From Coast to Badlands: Crossing the USA | Trans-America Series 1 Ep. 1
Howdy, fellow road warriors! We're the Vagabond Couple and we're absolutely stoked to drag you along on our epic overlanding USA and Canada road trip. We kicked off from Germantown, Maryland on the Atlantic East Coast and aimed our sights on Jasper National Park, just shy of Canada's Pacific West Coast (map). This first leg was a proper two-day blitzkrieg across nine states: Maryland, West Virginia, Pennsylvania, Ohio, Indiana, Illinois, Iowa, Nebraska, and South Dakota. We chewed through 1,400 miles faster than you can say "road trip playlist," swapping Interstates like trading cards: I-70 to I-80, then finally to I-90 as we pointed northwest.
Germantown, Maryland to Peoria, Illinois: The Appalachian Warm-Up on Our Overlanding USA Canada Road Trip
We rolled our Ford SVT Raptor, which we affectionately call "Storm Trooper," out of Germantown at an hour so early even the birds were still hitting snooze. The truck was packed tighter than a clown car with snacks, actual paper maps (yes, we're those people), and enough playlists to get us to the moon and back. Our target for day one? Peoria, Illinois - the unofficial halfway point to South Dakota and home to more Caterpillar Inc. headquarters than you can shake a stick at.

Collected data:
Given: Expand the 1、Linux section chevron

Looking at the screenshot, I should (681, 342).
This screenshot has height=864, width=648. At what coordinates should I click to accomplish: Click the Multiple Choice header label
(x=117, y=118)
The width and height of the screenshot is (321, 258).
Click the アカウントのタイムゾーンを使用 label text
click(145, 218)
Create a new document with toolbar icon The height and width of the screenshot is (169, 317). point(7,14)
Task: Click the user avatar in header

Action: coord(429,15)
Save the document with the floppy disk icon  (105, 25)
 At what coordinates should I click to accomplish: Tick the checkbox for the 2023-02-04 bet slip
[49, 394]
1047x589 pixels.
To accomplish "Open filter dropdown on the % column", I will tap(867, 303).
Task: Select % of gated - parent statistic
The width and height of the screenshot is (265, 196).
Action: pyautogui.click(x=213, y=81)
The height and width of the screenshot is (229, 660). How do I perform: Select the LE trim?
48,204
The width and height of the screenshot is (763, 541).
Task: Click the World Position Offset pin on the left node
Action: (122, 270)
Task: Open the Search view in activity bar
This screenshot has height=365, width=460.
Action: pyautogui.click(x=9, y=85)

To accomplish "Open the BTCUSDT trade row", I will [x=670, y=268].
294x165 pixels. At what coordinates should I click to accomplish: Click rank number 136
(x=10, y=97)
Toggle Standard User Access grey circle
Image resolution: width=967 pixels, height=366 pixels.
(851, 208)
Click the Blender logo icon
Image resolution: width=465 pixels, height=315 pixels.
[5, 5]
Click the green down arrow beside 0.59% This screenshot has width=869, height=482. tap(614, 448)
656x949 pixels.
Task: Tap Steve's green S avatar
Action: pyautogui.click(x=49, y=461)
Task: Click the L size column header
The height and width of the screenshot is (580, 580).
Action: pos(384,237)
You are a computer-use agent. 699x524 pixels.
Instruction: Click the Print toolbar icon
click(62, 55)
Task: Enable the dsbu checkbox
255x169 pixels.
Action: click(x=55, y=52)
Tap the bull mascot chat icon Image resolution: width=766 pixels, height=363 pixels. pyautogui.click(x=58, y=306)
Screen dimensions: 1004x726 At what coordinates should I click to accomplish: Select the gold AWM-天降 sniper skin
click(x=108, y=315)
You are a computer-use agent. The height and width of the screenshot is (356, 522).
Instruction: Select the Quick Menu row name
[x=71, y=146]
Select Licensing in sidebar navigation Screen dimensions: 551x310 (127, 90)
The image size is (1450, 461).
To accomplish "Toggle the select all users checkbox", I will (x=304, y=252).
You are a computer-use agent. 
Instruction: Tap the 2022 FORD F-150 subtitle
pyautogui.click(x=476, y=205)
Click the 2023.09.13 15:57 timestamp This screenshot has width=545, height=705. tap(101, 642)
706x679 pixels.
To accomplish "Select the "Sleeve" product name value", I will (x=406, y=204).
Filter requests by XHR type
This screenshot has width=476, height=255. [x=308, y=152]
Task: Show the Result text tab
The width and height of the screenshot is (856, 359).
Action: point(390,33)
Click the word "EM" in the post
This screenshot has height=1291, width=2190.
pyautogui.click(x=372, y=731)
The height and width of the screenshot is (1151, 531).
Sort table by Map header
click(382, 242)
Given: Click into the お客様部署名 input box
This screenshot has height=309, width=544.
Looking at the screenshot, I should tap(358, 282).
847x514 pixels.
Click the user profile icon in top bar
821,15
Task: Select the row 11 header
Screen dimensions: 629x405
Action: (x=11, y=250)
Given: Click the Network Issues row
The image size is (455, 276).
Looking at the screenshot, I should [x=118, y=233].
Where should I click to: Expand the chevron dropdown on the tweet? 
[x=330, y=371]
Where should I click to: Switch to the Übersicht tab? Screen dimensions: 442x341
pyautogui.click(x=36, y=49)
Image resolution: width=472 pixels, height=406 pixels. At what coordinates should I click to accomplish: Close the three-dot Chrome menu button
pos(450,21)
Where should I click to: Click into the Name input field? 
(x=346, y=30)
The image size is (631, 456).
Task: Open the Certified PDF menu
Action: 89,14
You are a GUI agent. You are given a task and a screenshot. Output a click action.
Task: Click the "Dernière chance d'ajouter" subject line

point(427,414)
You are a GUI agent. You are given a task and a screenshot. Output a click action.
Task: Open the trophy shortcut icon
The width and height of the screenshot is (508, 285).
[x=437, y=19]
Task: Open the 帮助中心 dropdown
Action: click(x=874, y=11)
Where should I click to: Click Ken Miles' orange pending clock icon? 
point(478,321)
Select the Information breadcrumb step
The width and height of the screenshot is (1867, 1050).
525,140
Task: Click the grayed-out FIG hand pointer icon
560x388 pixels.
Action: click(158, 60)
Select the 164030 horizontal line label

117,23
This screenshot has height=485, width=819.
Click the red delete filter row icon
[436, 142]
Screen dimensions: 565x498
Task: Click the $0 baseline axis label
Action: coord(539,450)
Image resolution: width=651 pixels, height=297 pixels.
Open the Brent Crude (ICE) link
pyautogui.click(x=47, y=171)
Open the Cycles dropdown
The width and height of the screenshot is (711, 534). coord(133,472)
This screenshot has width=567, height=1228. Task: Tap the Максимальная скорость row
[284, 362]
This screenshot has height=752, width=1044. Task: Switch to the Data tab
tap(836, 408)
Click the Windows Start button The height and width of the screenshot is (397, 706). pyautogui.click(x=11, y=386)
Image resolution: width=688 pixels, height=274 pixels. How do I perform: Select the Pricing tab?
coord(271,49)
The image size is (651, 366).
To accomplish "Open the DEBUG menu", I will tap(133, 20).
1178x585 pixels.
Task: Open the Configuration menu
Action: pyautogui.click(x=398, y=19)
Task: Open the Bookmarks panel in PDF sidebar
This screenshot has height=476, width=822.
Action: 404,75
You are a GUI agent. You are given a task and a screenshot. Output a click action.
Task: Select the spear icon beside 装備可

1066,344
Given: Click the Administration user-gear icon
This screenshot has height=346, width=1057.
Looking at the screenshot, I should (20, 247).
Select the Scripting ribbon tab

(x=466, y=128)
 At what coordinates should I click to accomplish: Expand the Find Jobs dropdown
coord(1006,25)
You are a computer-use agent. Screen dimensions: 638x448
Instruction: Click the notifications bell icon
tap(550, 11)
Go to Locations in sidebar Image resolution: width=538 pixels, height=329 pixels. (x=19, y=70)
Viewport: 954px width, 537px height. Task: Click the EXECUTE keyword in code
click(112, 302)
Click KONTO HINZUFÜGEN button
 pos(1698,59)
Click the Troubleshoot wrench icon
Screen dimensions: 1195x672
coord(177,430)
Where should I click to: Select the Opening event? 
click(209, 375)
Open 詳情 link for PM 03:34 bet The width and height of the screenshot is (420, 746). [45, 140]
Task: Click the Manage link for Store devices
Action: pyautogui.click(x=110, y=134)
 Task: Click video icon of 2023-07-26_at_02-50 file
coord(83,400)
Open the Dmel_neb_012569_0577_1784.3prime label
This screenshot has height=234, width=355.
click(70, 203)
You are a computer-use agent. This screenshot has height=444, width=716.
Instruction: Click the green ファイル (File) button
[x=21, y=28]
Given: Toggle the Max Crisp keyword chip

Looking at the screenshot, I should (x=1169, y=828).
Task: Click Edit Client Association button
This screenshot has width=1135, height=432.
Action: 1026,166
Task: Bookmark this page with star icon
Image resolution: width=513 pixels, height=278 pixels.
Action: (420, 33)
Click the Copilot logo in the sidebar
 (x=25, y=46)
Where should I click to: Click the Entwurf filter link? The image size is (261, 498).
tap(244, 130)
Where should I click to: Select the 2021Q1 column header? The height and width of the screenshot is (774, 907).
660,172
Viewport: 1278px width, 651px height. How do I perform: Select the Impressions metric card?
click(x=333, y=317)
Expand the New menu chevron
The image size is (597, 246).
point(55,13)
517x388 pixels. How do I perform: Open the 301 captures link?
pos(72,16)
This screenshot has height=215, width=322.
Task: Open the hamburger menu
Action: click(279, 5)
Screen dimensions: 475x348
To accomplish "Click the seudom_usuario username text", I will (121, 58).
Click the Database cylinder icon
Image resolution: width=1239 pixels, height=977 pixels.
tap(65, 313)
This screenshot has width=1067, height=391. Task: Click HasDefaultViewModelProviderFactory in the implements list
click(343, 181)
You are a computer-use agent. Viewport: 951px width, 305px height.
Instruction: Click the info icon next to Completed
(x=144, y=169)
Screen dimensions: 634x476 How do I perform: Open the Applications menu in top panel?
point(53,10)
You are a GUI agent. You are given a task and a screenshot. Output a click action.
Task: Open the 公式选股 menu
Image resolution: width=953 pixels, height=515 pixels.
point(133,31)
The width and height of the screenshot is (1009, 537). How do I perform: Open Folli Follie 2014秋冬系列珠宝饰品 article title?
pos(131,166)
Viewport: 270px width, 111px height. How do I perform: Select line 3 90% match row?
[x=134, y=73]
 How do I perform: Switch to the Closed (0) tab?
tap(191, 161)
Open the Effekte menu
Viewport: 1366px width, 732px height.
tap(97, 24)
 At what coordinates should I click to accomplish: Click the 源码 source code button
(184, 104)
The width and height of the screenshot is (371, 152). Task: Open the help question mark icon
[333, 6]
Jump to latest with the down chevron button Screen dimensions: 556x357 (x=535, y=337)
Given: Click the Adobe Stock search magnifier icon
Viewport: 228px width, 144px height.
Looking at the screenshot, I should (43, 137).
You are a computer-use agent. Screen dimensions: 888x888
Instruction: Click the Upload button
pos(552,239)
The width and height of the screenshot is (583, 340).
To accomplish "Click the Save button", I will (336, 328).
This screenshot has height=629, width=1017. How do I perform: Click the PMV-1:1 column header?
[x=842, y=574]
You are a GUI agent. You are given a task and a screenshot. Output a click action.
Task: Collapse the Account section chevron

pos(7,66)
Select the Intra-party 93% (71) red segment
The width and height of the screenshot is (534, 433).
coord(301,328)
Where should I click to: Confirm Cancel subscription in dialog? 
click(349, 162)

Work request 1>
Can you give the road trip text from "From Coast to" to "we pointed northwest." again, switching "Vagabond Couple" for "Wandering Pair"?
Work request 2>
Could you pick up the road trip account after its last sentence and carry it on?
These records were taken from a separate source.

Answer box 1>
From Coast to Badlands: Crossing the USA | Trans-America Series 1 Ep. 1
Howdy, fellow road warriors! We're the Wandering Pair and we're absolutely stoked to drag you along on our epic overlanding USA and Canada road trip. We kicked off from Germantown, Maryland on the Atlantic East Coast and aimed our sights on Jasper National Park, just shy of Canada's Pacific West Coast (map). This first leg was a proper two-day blitzkrieg across nine states: Maryland, West Virginia, Pennsylvania, Ohio, Indiana, Illinois, Iowa, Nebraska, and South Dakota. We chewed through 1,400 miles faster than you can say "road trip playlist," swapping Interstates like trading cards: I-70 to I-80, then finally to I-90 as we pointed northwest.

Answer box 2>
The drive along I-70 and I-68 served as our scenic Appalachian appetizer. Winding through Cumberland, Maryland and Morgantown, West Virginia, these roads were carved through mountains older than dinosaurs. The Allegheny Mountains here are so ancient they make the Rockies look like overachieving teenagers. Deep Creek Lake along the way isn't just pretty - it's Maryland's largest freshwater lake and a sneaky great spot for smallmouth bass that most tourists blow right past.
West Virginia's stretch through the Allegheny Plateau is where the landscape gets serious about being rugged. Cheat Lake, that massive reservoir you'll spot, was created by a dam built in the 1920s that flooded the old mining town of Cardington. Talk about sleeping with the fishes. Coopers Rock State Forest is named for a fugitive cooper (barrel maker) who hid there in the late 1700s - proving America has always been good at hideouts.
The John & Annie Glenn Museum: Space Cadets and Small-Town Roots
We pulled into New Concord, Ohio, population roughly 2,500, which somehow managed to produce one of America's most iconic astronauts. The John & Annie Glenn Museum sits in Glenn's actual childhood home, which feels about as likely as finding a spaceship in your grandma's garage.
What most people miss about Glenn's story is how close his Friendship 7 mission came to disaster. His heat shield was suspected to be loose, causing Mission Control to order him not to jettison his retrorocket package - a decision that likely saved his life. Annie Glenn, often overshadowed, battled a severe stutter for 50 years before treatment at 53, then became a powerful advocate. Theirs was a 73-year marriage that outlasted most space programs.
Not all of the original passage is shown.